In the following method descriptions, because there is a need to place a given fiducial inside a second device that was not designed for fiducial deployment and has not been tested for compatibility with the fiducials, the descriptions will contain more equipment specifics than are typical in these sorts of discussions. The literature and the authors experience support the compatibility of the specific fiducial/device combinations described, although other combinations are likely possible.
Additionally, all the following procedures assume that the patient has been properly consented, positioned, monitored, sedated, and anesthetized and, if fiducial implantation is part of a diagnostic bronchoscopy, that the other aspects of the bronchoscopic procedure have been completed safely, satisfactorily, and in accordance with best practice.
Mediastinal and Central Implantation Using Endobronchial Ultrasound
Implantation directly into mediastinal lymph nodes, mediastinal tumors, and central tumors using endobronchial ultrasound guidance is one of the easiest techniques to perform and therefore serves as the logical starting point. The basic technique is very similar to endobronchial ultrasound-guided transbronchial needle aspiration (TBNA).

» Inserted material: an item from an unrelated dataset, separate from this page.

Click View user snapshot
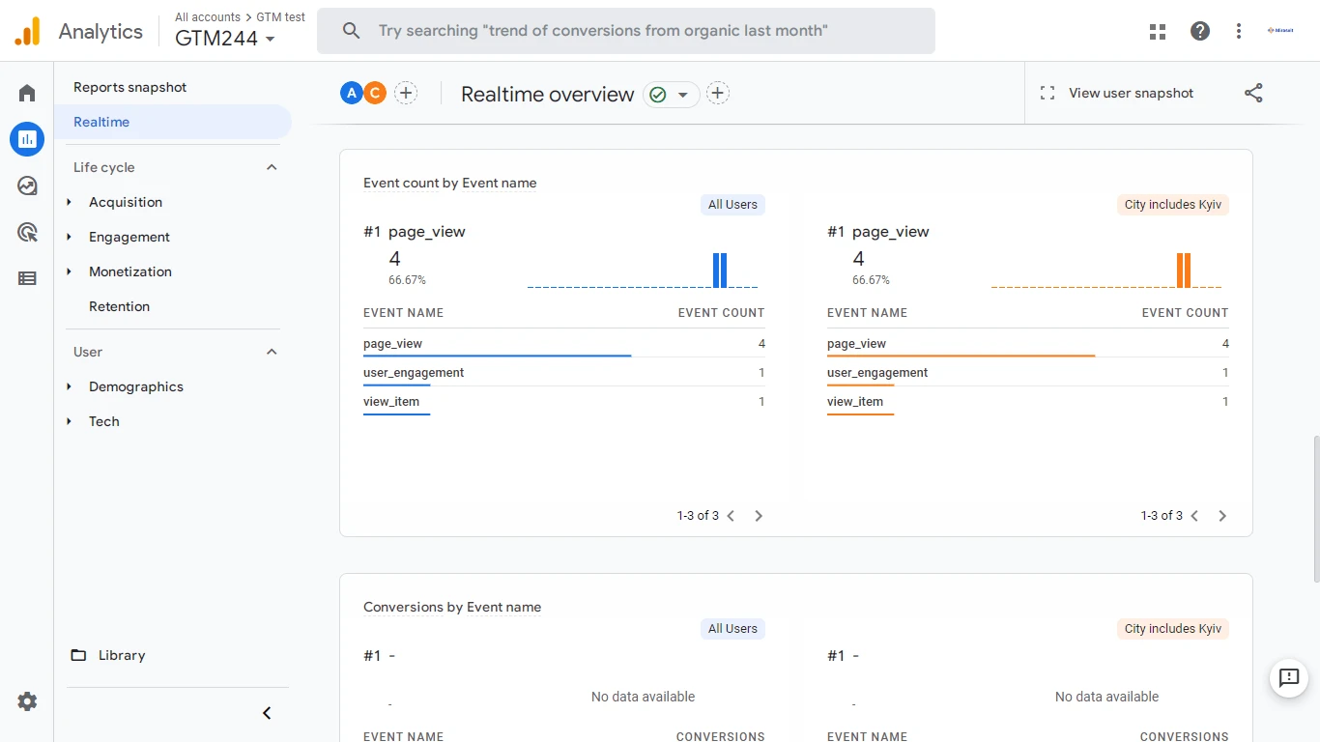 [1116, 94]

The standard 22-gauge TBNA needle (NA-201SX-4022, Olympus America, Inc., Center Valley, PA, USA) has a removable stylet and can be used for implantation of 0.35-mm-diameter fiducials (Visicoil™, Core Oncology, Santa Barbara, CA, USA). To ensure that the fiducial is not deployed accidently, the stylet should be removed from the needle until the needle is in position within the target. The desired fiducial length for this technique is 5.0 mm to 10 mm. If the available fiducial is longer than this, it should be cut to length. To load the fiducials, the 22-gauge needle is then advanced beyond its protective catheter and the fiducial is inserted into the bore of the needle and sealed in place with sterile bone wax (Fig. 39.5).